La Paz, 02 de abril de 2026 (AND).- Viajar en Semana Santa ya no implica grandes presupuestos ni largos desplazamientos. En Bolivia, cada vez más personas —especialmente jóvenes— apuestan por escapadas cortas, económicas y cargadas de significado. La tendencia se alinea con los llamados “viajes experienciales”, donde lo importante no es solo el destino, sino la conexión con la cultura, la naturaleza y las tradiciones locales.
“En Semana Santa hoy en día los jóvenes buscan destinos que sean cercanos, accesibles, pero que además les ofrezcan experiencia”, explica Javier Rivera, director de la carrera de Administración de Hotelería y Turismo de Unifranz. Este cambio ha impulsado el turismo interno y la revalorización de rutas próximas.
Desde La Paz, Copacabana se mantiene como el destino estrella. Su atractivo no solo radica en el Lago Titicaca, sino también en su relevancia espiritual. “El destino más importante del país es Copacabana… estar en el santuario, el centro católico número uno de Bolivia, es clave”, señala el docente Juan Carlos Núñez. A ello se suman recorridos a la Isla del Sol, que combinan tradición, historia y paisajes únicos.
Para quienes prefieren la aventura, los Yungas ofrecen alternativas como Coroico, Sorata o rutas de trekking como El Choro y Takesi. “Son rutas de caminata de tres o cuatro días (…) con vistas impresionantes”, destaca Núñez, subrayando su potencial para quienes buscan experiencias activas y de bajo costo.
En Cochabamba, opciones como Villa Tunari, Corani o el Parque Nacional Carrasco permiten disfrutar de la biodiversidad sin grandes gastos. Mientras tanto, Chuquisaca invita a descubrir Tarabuco o Villa Serrano, donde la cultura y las tradiciones locales enriquecen la experiencia.
El sur del país también se posiciona como una alternativa accesible. Toro Toro y el Salar de Uyuni, en Potosí, destacan por sus paisajes únicos, al igual que el Parque Nacional Sajama en Oruro. En el norte amazónico, Rurrenabaque y el Madidi atraen a quienes buscan ecoturismo y contacto directo con la naturaleza.
Más allá del destino, la clave está en la planificación. “Puedes viajar a cualquier lugar siempre y cuando lo hagas de manera organizada, lo planifiques con tiempo y busques diferentes alternativas”, recomienda Rivera. Esta práctica permite optimizar costos y aprovechar mejor la oferta disponible.
El enfoque del turismo también está cambiando. “No se trata solo de viajar por devoción, sino de vivir un destino de una manera mucho más integral”, sostiene el académico, destacando la importancia de combinar gastronomía, cultura y naturaleza en una sola experiencia.

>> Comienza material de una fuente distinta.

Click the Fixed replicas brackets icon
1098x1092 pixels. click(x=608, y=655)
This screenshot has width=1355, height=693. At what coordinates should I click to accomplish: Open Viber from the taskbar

En esa línea, Rivera enfatiza un giro en la industria: “Es clave dejar de vender servicios sueltos y empezar a vender experiencias completas”. Esta visión responde a una demanda creciente por propuestas accesibles, integradas y con valor agregado.
Así, Semana Santa se consolida como una oportunidad ideal para redescubrir Bolivia sin gastar de más. Ya sea en destinos religiosos, rutas de aventura o escapadas culturales, la oferta es amplia y diversa. Hoy, viajar cerca también significa viajar mejor.